● **PROBLEM DETAILS**
Set down each line of the material that follows, exactly, with no pictures.

● **MATERIAL SUPPLIED**
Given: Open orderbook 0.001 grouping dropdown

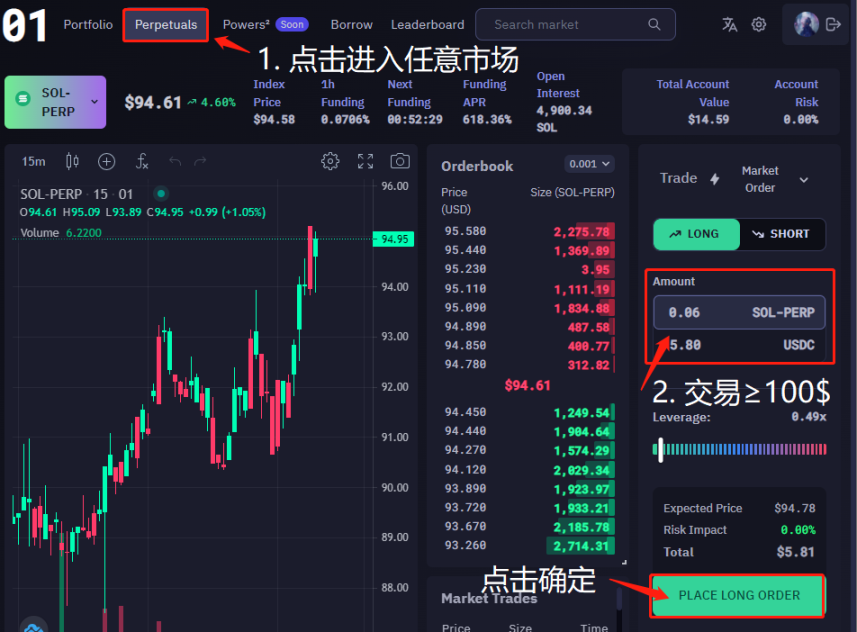Looking at the screenshot, I should click(589, 164).
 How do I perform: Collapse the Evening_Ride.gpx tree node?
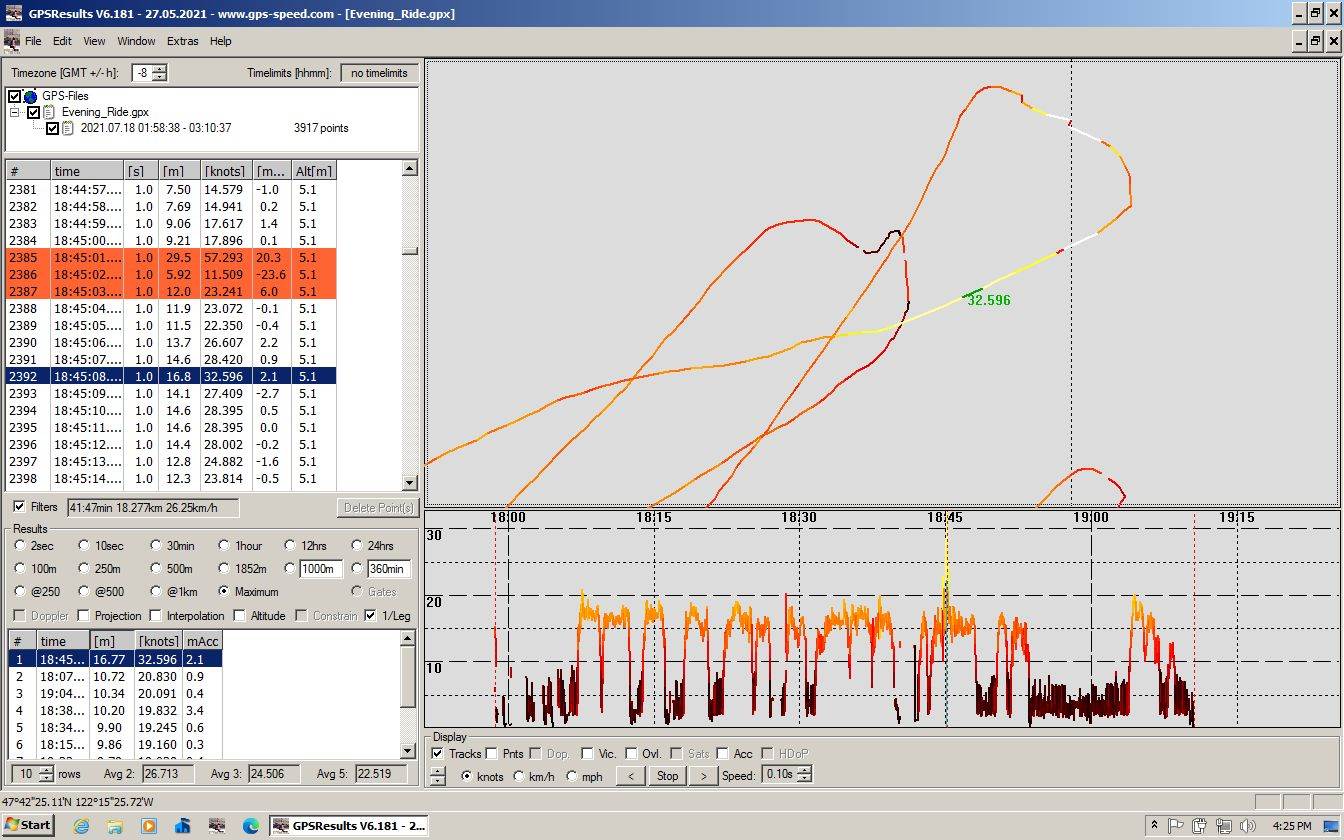[x=16, y=112]
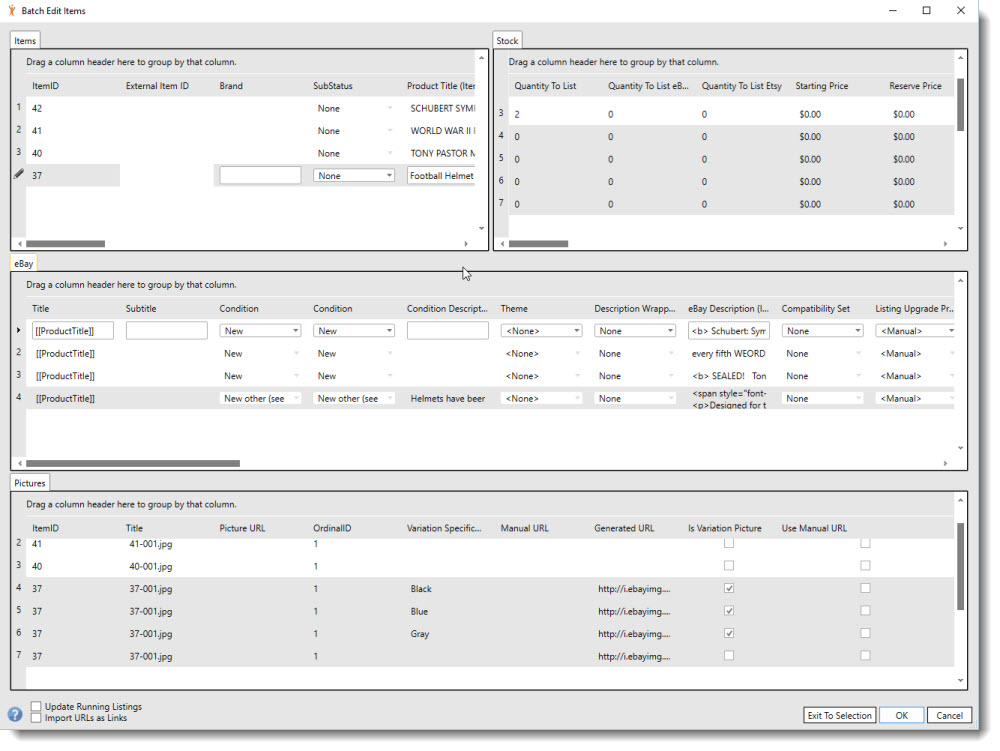
Task: Click the Exit To Selection button
Action: [839, 715]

● **SOLUTION**
Given: Open orderbook 0.001 grouping dropdown

Looking at the screenshot, I should click(589, 164).
 How do I perform: Collapse the Evening_Ride.gpx tree node?
[x=16, y=112]
Task: Click the Exit To Selection button
Action: [839, 715]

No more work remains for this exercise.